_Job 1:_
Answer these questions from the Kobe Bryant passage:
(a) In what year did Kobe Bryant ask the Lakers for a trade?
(b) How many wins did the Suns have in the season they were coming off?
(c) Which player did the Lakers trade for after Kobe stayed with them?
_Job 2:_
Can you copy word for word the part of the Kobe Bryant passage from "Of course, Kobe" to "staying the course."?

_Text segment:_
begin
Don’t chase a ring by just bolting for the best team. Build up your own team. Kobe Bryant would never do that.

Well…

Kobe Bryant requested a trade from the Lakers in 2007 – when the Cavaliers tried trading everyone but LeBron James for him – and the Bulls were Kobe’s top choice. Kobe had a no-trade clause, so he had some power to choose his next team. The rest of his list?

Kobe, via Brian Windhorst of ESPN:

It was Chicago, San Antonio (or) Phoenix.

The Spurs were reigning NBA champions, and the Suns were coming off a 61-win season. These teams were the class of the league.

They also had strong offensive identities – Gregg Popovich’s ball-movement-happy system in San Antonio and Mike D’Antoni’s up-tempo attack in Phoenix. How would Kobe have fit? Now, that’s a great what-if – especially because both teams had the assets to create intriguing trade packages.

The Spurs could’ve built an offer around Tony Parker and/or Manu Ginobili, the Suns around Shawn Marion and/or Amar’e Stoudemire. Could you imagine Kobe and Tim Duncan or Kobe and Steve Nash in 2007? It wouldn’t have been anything like the over-the-hill version we saw in Los Angeles a few years later.

Of course, Kobe stuck with the Lakers, who traded for Pau Gasol and won a couple more titles. Kobe led them to those championships, and he deserves credit for staying the course.

But, no matter what Durant decides this summer, remember all players consider as many options as they have in front of them. There’s nothing wrong with someone leaving a job for a better one when he has the ability to do so.

Even Kobe – a self-declared “Laker for life” – tried to do it.
end
_Rows:_
begin
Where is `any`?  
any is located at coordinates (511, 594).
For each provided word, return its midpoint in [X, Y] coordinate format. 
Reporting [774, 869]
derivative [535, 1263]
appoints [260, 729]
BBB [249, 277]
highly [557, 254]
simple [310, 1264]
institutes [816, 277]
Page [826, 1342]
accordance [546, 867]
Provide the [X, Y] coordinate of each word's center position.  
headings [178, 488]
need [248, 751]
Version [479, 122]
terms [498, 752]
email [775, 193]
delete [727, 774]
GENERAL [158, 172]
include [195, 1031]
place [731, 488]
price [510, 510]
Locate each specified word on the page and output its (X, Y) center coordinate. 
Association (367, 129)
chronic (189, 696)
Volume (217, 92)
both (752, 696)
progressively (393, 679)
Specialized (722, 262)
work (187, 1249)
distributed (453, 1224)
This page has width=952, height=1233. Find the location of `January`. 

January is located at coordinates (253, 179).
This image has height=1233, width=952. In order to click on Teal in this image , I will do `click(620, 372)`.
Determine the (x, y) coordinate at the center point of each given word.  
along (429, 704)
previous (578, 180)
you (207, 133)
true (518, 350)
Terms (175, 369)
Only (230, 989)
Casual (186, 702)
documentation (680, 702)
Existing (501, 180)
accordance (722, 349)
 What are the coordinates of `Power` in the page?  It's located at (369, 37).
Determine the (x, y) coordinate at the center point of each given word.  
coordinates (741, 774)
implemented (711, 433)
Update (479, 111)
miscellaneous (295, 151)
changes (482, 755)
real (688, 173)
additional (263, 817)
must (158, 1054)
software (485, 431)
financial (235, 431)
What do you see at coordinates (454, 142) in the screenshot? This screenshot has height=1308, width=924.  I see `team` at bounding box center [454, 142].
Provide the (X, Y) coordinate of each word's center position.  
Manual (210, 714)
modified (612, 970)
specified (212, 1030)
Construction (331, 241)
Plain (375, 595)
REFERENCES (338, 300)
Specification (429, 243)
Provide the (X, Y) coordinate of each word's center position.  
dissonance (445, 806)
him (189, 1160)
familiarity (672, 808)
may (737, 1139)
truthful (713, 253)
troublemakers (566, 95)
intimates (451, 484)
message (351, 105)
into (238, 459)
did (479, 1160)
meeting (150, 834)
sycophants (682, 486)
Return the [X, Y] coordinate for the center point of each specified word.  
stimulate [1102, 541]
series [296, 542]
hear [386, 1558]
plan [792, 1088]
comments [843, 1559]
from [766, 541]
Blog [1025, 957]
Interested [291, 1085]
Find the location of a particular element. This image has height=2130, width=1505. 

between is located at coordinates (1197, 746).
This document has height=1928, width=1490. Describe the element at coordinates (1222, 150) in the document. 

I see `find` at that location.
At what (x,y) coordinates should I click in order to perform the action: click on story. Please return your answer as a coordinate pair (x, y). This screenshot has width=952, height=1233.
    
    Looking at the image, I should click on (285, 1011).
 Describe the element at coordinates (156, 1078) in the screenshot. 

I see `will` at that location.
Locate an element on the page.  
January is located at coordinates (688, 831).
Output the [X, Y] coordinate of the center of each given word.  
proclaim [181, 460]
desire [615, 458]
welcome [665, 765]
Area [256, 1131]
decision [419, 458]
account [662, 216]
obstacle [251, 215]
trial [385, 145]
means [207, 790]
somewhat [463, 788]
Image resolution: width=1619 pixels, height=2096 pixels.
end
_Task solution 1:_
(a) 2007
(b) 61
(c) Pau Gasol

_Task solution 2:_
Of course, Kobe stuck with the Lakers, who traded for Pau Gasol and won a couple more titles. Kobe led them to those championships, and he deserves credit for staying the course.